Starting with your second question, the RW database cites the reasons for each retraction, so it is possible to see the proportion of papers retracted for image manipulation. I’ve played around with that data, but the article was becoming too long to include additional analysis.
Regarding open data, you’d expect that it’d make cheating more difficult, but I have no data to share.
I think you’re probably right. But I don’t think that’s a solution to the papermill problem.
Anecdotally, if a journal suspects it is being targeted by a papermill one way it can shut such an attack down is to require all authors to supply original research data in confidence as part of peer review. This encourages the papermill to seek a softer target than incur the extra effort and cost of creating and supplying fake data. Which is find for an individual journal. But if journals were to systematically and collectively require this, I’m sure the papermills would respond with the systematic use of generative AI to produce fake data to meet this requirement. If they aren’t already.
And I fear the widespread adoption of open data mandates will probably do the same.
“Has their ever been a study of retracted articles, or known papermilled articles, where the underlying research data was made openly available along with the article?”
In the former case, yeas: an analysis of retraction statistics as a function of journal open data policy: https://www.nature.com/articles/s41559-022-01879-9
I don’t have access to the right databases to calculate this accurately, but I think we are looking at a ~4% retraction rate for papers from China in Cancer in 2022.
I believe the problem is journals and publishing houses dislike retracting papers. Which is the wrong approach retraction of papers mean there is a retrospective quality control by the journal/publishing house and could be seen as improving the integrity of the publishing house/journal.
Another positive step would be to pay reviewers in the review process which makes the reviewer contracted to undertake work to a specified standard.

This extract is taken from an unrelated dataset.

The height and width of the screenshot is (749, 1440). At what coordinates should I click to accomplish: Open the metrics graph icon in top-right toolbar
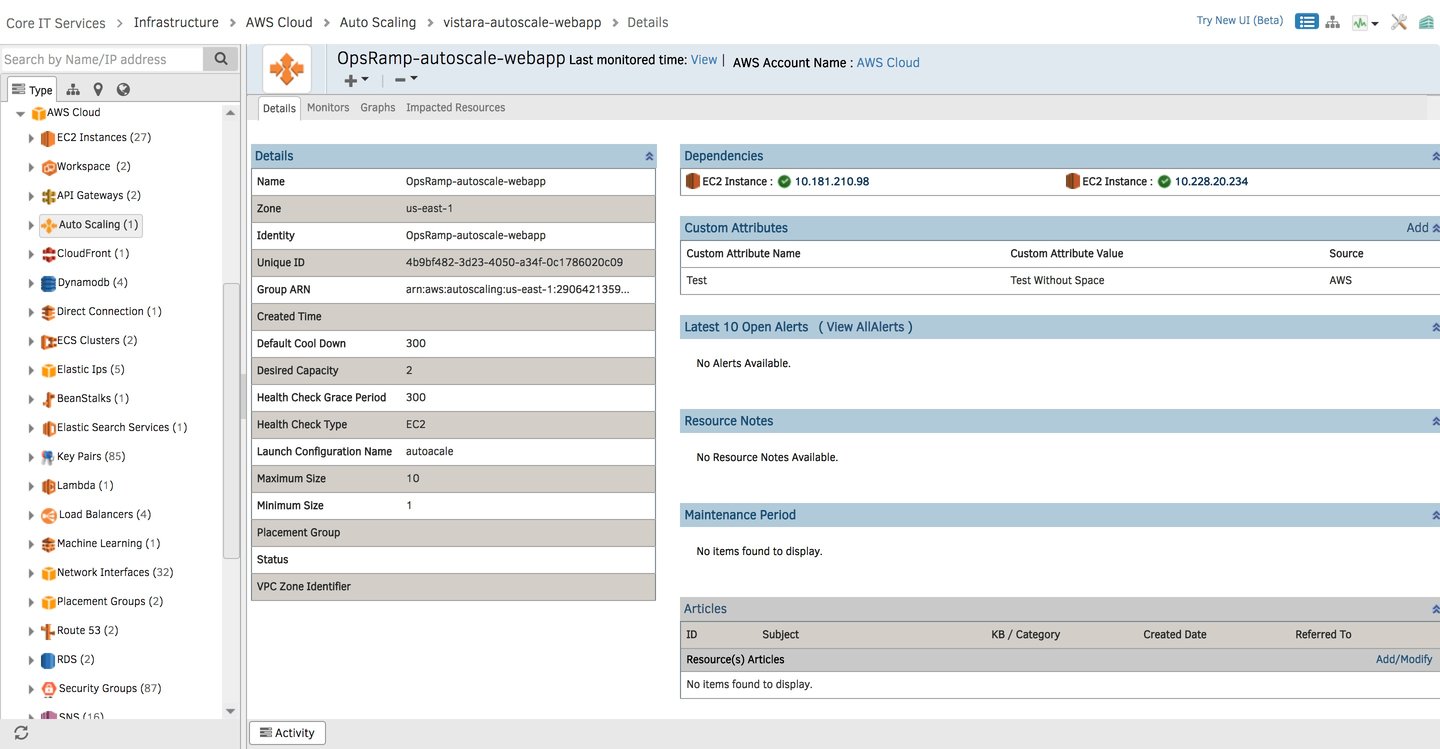point(1360,21)
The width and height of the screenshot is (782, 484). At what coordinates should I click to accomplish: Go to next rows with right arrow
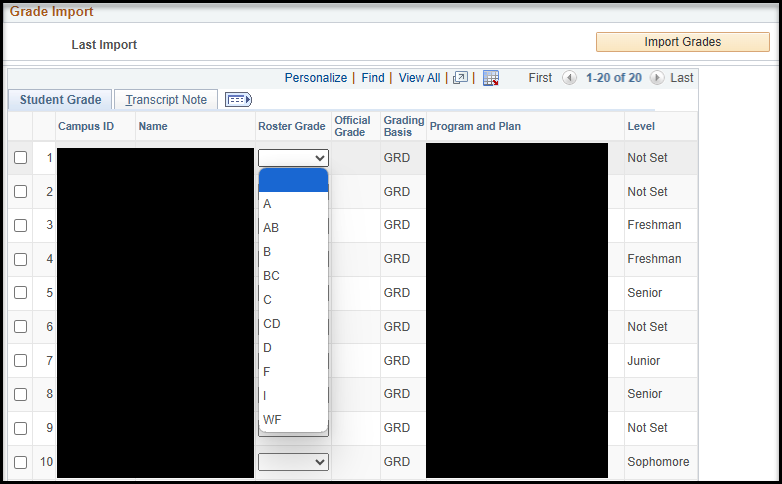(657, 78)
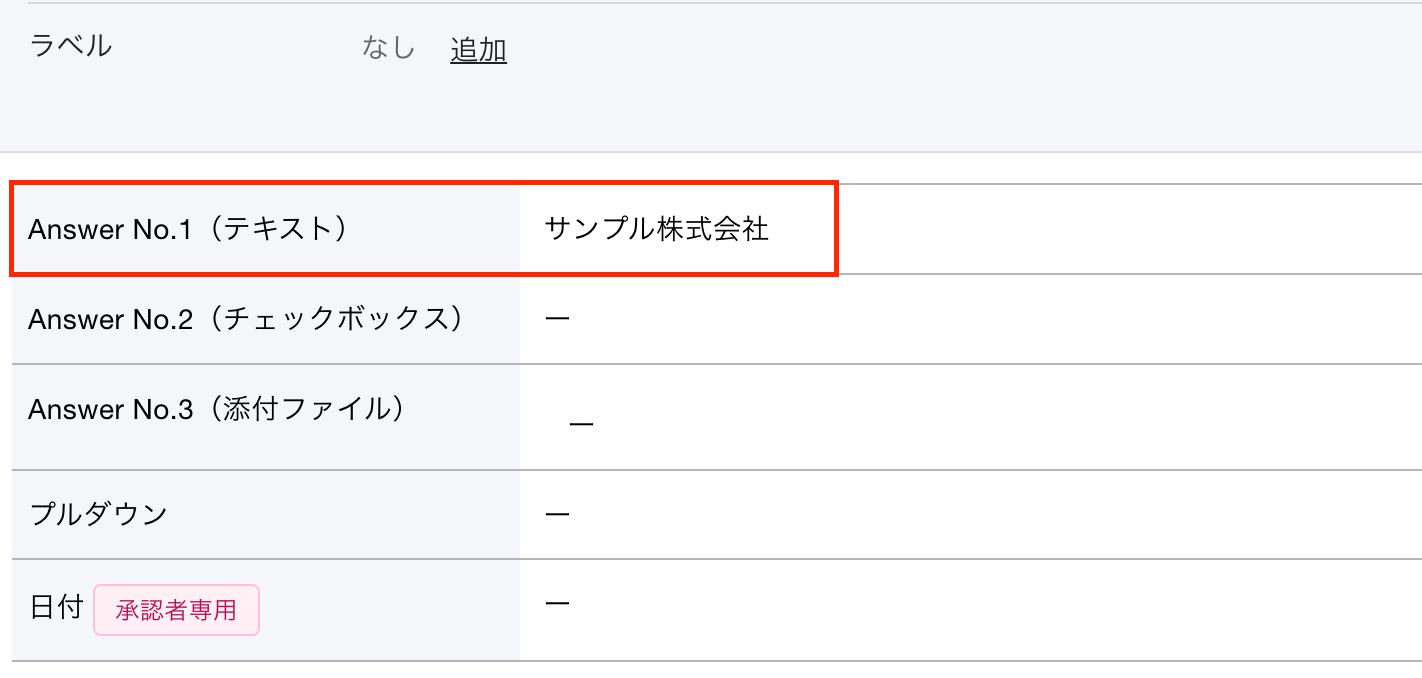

But also maybe authors naming reviewers should be stopped.
We recently published a article describing the distribution of retractions across disciplines and topics. We find that:
1. Misconduct occurs across all disciplines, with several topics being more severe, like micro&lncRNA, telecomunications.
2. Reasons for misconduct exhibit distinctive patterns among various topics. Papermill, fake peer review, and AIGC become the major problems.
Please see the following paper, it is OA.
Li M. and Shen Z. (2024). Science map of academic misconduct. The Innovation 5(2), 100593
https://doi.org/10.1016/j.xinn.2024.100593
I take comfort in knowing that no reasonable, well-meaning human being will take this comment seriously.